In the previous two episodes we have practised writing and running workflows on REANA using a simple RooFit analysis example.

In this episode we shall go back to the HiggsToTauTau analysis example that you used throughout the workshop and we shall write a serial workflow to run this analysis on the REANA platform.

Recap

In the past two days of this workshop you have followed two lessons:

The lessons were using a HiggsToTauTau example analysis described in detail here:

You have containerised this analysis by means of two GitLab repositories:

You have used the GitLab CI/CD to build the Docker images for these repositories and published them as:

You have run the containerised HiggsToTauTau analysis “manually” by using docker commands for various analysis steps such as:

And you have produced the plots and the fit:

Objective

Let us write a serial computational workflow automatising the previously-run manual steps and run the HiggsToTauTau example on REANA.

Note: Computing efficiency

Note that the serial workflow will not be necessarily efficient here, since it will run sequentially over various dataset files and not process them in parallel. Do not pay attention to this inefficiency here yet. We shall speed up the serial example via parallel processing in the forthcoming HiggsToTauTau analysis: parallel episode coming after the coffee break.

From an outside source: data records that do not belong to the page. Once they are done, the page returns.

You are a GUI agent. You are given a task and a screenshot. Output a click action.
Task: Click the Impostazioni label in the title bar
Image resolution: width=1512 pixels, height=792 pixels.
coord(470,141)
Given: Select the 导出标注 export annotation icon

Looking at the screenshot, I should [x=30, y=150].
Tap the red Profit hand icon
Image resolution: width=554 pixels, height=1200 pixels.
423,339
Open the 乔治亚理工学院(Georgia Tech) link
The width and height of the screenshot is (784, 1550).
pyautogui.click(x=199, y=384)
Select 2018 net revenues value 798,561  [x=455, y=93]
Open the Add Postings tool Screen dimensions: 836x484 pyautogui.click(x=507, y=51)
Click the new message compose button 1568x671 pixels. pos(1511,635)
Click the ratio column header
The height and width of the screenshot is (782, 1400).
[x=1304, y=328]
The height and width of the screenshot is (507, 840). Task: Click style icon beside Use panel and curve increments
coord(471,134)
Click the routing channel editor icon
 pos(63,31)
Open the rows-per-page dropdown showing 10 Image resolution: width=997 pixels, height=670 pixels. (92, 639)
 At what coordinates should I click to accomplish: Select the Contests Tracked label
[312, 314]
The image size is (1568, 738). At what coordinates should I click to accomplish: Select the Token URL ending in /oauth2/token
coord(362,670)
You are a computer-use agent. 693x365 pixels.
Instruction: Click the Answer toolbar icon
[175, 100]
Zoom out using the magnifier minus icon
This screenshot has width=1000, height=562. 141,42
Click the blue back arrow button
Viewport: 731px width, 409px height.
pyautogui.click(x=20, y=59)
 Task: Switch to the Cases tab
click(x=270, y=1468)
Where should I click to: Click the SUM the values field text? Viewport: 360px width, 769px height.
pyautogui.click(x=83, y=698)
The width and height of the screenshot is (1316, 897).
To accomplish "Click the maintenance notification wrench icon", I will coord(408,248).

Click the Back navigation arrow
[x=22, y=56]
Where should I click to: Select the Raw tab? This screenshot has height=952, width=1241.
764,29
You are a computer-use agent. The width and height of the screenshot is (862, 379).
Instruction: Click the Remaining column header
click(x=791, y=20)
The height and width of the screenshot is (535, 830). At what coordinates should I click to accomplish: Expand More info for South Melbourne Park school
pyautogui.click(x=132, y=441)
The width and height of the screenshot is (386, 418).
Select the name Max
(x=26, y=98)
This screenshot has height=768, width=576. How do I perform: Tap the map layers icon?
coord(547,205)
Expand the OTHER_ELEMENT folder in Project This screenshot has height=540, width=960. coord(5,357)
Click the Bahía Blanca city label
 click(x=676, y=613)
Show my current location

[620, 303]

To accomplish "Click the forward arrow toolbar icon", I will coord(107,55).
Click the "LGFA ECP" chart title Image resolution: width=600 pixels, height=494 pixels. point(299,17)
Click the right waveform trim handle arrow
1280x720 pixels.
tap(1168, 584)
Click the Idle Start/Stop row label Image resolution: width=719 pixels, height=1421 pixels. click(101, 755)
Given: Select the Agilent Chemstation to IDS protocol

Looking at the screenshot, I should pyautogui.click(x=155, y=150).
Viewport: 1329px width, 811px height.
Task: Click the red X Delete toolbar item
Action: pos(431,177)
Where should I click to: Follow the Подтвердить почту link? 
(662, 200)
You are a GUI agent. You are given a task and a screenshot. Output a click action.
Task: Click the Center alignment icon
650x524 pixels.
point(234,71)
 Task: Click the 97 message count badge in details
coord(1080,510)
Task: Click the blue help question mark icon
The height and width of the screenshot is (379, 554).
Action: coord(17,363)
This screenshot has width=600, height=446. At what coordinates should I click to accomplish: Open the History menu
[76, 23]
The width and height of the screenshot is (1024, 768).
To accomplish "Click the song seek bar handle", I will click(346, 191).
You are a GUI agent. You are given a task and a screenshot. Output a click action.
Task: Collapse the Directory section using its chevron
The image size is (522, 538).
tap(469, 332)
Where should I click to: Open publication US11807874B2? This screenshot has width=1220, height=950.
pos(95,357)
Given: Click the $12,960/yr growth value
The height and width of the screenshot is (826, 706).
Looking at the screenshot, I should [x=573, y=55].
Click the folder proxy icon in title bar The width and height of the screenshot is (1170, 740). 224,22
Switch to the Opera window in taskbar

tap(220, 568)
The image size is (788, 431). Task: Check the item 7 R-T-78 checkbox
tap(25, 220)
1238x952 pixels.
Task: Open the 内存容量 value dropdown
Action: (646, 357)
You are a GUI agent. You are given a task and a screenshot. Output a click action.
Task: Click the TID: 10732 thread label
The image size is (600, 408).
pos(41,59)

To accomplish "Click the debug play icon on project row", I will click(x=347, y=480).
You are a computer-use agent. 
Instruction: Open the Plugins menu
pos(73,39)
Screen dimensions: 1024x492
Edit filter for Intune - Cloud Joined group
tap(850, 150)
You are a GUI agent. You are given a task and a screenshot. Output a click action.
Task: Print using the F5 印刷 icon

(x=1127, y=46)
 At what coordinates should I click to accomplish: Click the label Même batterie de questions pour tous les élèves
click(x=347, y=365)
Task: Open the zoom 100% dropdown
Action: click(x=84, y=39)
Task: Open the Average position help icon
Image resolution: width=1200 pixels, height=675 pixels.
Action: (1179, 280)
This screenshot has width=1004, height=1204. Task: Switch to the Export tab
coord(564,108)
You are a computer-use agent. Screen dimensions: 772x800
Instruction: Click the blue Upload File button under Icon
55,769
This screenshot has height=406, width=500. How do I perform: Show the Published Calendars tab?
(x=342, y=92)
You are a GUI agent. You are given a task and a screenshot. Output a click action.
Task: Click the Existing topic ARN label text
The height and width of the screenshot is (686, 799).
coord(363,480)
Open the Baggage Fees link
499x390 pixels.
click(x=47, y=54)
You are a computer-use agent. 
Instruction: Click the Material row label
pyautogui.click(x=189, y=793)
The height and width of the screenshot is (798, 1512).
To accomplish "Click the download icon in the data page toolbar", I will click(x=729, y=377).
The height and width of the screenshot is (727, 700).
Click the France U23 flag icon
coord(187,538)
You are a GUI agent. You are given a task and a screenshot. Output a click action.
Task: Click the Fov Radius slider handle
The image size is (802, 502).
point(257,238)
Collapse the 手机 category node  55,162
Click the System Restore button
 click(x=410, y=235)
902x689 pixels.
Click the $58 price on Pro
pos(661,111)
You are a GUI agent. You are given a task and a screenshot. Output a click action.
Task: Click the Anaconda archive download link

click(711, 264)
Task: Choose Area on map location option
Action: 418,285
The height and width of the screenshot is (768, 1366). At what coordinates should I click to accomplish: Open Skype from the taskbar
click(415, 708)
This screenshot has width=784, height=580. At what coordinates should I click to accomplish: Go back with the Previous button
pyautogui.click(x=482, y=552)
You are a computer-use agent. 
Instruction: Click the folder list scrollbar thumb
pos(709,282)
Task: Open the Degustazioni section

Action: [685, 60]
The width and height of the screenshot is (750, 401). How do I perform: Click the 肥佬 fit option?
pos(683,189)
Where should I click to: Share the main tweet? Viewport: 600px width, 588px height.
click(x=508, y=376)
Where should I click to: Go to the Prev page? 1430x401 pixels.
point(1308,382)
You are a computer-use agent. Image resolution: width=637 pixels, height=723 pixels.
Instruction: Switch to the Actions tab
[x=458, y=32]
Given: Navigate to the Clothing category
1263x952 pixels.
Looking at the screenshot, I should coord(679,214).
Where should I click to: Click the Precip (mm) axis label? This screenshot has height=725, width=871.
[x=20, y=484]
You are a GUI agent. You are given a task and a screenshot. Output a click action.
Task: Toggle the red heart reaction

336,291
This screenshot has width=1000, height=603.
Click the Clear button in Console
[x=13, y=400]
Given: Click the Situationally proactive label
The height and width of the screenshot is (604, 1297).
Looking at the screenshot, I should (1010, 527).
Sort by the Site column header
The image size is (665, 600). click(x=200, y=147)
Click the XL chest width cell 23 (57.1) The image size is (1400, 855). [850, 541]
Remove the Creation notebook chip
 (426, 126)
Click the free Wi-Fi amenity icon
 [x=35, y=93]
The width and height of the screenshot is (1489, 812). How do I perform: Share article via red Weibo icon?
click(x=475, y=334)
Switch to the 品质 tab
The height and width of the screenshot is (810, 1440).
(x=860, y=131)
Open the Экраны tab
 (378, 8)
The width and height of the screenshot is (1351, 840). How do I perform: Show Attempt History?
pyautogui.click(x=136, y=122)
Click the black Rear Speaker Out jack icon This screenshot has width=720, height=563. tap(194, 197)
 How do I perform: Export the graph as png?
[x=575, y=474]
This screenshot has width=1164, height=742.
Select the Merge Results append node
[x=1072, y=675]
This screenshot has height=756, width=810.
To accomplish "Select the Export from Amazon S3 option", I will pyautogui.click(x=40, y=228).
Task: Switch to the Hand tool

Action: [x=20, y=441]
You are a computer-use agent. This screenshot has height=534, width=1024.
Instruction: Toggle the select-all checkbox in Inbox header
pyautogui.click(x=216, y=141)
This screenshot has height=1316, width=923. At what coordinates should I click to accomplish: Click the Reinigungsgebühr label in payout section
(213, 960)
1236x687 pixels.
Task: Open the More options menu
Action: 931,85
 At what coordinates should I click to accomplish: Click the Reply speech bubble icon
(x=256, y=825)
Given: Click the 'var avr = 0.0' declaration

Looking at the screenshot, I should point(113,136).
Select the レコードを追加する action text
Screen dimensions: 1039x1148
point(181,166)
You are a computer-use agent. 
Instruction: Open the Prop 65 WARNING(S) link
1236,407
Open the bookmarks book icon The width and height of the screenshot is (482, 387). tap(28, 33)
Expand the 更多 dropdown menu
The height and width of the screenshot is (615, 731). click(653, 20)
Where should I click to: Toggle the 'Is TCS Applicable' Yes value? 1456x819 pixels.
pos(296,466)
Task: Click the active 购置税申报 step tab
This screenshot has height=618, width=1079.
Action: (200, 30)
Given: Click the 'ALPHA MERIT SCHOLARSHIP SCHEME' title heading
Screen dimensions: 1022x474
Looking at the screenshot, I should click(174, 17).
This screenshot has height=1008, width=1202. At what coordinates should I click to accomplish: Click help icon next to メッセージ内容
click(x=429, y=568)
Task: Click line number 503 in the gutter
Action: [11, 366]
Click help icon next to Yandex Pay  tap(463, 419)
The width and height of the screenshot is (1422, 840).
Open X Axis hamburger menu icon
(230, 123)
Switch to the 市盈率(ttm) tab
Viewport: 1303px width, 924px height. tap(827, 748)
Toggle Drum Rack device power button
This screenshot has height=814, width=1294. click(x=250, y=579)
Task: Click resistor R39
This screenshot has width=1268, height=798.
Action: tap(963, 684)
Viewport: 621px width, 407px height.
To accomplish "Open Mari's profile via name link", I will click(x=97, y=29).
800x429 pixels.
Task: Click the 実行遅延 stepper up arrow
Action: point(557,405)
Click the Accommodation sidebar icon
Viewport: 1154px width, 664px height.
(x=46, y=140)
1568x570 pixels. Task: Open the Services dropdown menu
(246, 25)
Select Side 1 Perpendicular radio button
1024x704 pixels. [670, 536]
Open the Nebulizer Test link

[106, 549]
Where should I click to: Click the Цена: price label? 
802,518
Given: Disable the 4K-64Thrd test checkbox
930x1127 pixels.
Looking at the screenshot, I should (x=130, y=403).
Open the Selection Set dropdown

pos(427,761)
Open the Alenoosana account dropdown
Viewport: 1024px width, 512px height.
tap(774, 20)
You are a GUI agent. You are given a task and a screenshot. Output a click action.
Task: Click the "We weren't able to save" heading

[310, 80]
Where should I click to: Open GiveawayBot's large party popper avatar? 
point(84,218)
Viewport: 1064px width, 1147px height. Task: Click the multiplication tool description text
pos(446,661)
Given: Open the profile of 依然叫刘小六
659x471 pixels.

Note: Container directories and workspace directories

The awesome-analysis-eventselection and awesome-analysis-statistics repositories assume that you run code from certain absolute directories such as /analysis/skim. Recall that when REANA starts a new workflow run, it creates a certain unique “workspace directory” and uses it as the default directory for all the analysis steps throughout the workflow, allowing to share read/write files amongst the steps.

It is a good practice to consider the absolute directories in your container images such as /analysis/skim as read-only and rather use the dynamic workflow’s workspace for any writeable needs. In this way, we don’t risk to write over any code or configuration files provided by the container. This is good both for reproducibility and security purposes.

Moreover, we don’t modify the size of the running container by writing inside it, as it were. Writing to dynamic workspace that is mounted inside the container allows to keep the container size small.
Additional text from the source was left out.